15 décembre 2011 - 1 réactions
Nul n'est prophète en son pays. Lors de l'élection présidentielle de 2007, Jean-Marie Le Pen, né à LaTrinité-sur-Mer (56), n'avait pas obtenu un seul parrainage en Bretagne.
«Marine fait peur»
Une terre de mission pour le Front national puisqu'à ce jour, sa fille Marine n'a toujours pas ouvert son compteur. «Pourtant on pensait que ce serait plus facile avec elle. Mais on se rend compte aujourd'hui que ce n'est pas plus simple car Marine Le Pen fait peur. Le score qu'elle est susceptible d'obtenir fait barrage aux yeux des élus». Ce constat, c'est Jean-Paul Félix qui le dresse.

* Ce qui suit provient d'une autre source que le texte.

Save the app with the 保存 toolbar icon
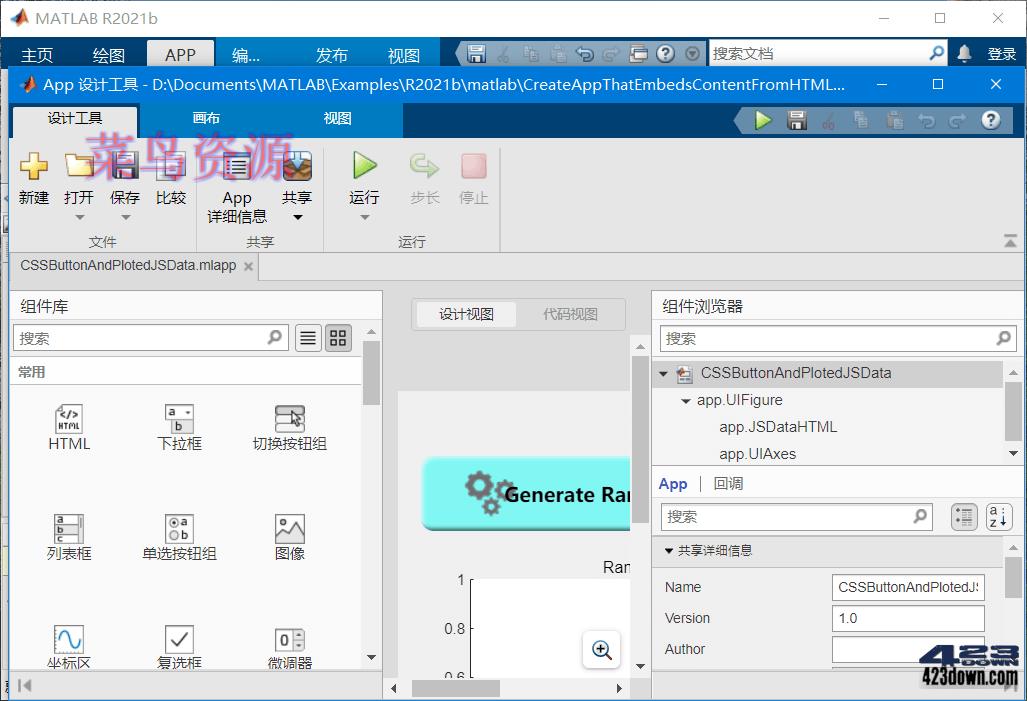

Secrétaire départemental FN du Morbihan, il a été chargé de la collecte des parrainages pour la Bretagne avec au moins une certitude: il ne fera pas plus mal qu'en 2007. Mais, à ce jour, il ne fait pas mieux. À l'en croire, ce n'est pas faute de se dépenser et de solliciter les élus. «Certains ne nous reçoivent pas. Mais beaucoup d'autres, au moins une cinquantaine, ont accepté de nous rencontrer, y compris des élus de gauche qui nous ont bien reçus. Mais on sent bien que certains d'entre eux se disent intérieurement : "Vivement qu'ils s'en aillent"».
14 voix pourtant...
Dans cette quête du parrainage, Jean-Paul Félix est à la recherche de 14 signatures. Celles de ces grands électeurs qui se sont anonymement portés sur le Front national lors des récentes sénatoriales dans le Morbihan, seul département breton concerné par ce scrutin. «C'est la preuve, dit-il, que certains élus nous sont favorables. Mais même dans des petits bourgs où nous avons fait entre 20 et 25% des voix, nous ne recueillons pas de parrainage. Ce n'est pas normal quand on pense qu'en Corse, par exemple, nous en obtenons une quarantaine, pour une population dérisoire par rapport aux trois millions de Bretons».